It was almost comical yesterday to watch the Conservatives frantically insist that any election fraud was limited to the riding of Guelph -- and that it was purely accidental:
Conservative partisans tried on Friday to tamp down the notion that the problem was bigger than Guelph, releasing records of calls made by an unknown operative who hid behind the alias Pierre Poutine. These records, provided to select journalists Friday, showed that thousands of calls were made to residents of Guelph, and that more than 140 stray calls were dialled to ridings outside the Southern Ontario city – likely in error.
Ignore, for the moment, that this information was "provided to select journalists." Concentrate on the phrase "in error." And, while Conservatives claim a few insignificant mistakes, details about how badly the Conservatives wanted to win Geulph -- and how the campaign was managed from the centre -- keep coming out:
From the onset of last year’s federal election, Guelph was a riding to watch. The national Conservative campaign dispatched Mr.
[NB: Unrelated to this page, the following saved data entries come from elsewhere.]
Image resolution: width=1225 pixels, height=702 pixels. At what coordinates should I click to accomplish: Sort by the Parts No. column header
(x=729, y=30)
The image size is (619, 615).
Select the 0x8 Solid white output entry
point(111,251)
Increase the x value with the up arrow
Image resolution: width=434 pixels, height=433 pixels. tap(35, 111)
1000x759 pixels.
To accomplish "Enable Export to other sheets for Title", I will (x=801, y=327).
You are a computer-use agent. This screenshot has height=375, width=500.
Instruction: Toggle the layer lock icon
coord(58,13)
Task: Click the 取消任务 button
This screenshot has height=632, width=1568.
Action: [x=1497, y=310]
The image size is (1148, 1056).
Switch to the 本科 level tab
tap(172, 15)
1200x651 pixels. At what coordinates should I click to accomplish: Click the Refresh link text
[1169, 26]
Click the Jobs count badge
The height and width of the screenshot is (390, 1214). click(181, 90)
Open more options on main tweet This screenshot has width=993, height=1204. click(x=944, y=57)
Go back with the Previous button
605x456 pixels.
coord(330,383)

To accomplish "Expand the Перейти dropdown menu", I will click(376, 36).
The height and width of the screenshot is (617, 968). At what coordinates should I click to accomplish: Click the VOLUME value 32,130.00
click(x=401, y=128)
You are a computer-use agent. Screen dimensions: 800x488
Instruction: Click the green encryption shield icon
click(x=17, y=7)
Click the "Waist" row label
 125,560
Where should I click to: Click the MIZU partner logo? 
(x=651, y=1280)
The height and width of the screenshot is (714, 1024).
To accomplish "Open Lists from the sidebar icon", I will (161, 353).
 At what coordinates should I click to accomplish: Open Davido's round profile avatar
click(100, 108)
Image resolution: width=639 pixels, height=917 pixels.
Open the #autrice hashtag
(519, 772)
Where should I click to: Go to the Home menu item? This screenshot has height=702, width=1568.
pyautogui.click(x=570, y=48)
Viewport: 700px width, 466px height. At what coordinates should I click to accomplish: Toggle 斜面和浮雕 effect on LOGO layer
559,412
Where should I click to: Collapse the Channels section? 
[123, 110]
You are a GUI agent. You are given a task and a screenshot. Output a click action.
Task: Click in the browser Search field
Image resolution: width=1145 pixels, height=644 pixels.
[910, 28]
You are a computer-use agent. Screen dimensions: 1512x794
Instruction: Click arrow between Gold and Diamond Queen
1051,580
Harper to the city west of Toronto, and several prominent Conservative MPs, including Jim Flaherty and Jason Kenney, visited to lend their support.
Rookie Tory candidate Marty Burke’s prospects of winning appeared strong, with early polling suggesting the airline pilot was within 900 to 1,200 votes of knocking off popular Liberal incumbent Frank Valeriote, a source familiar with the campaign said. But centralized control over messaging frustrated the Guelph team, former campaign workers noted. Mr. Burke, known as a blunt talker, was told to stick to the party’s script.
“The Marty Burke campaign was a stressed-out campaign,” a source said. “It was a campaign that was micromanaged in Ottawa.”
Even as the Conservatives try to argue that there was a rogue lose in Guelph, it becomes increasingly clear that the rogue was loose in Ottawa.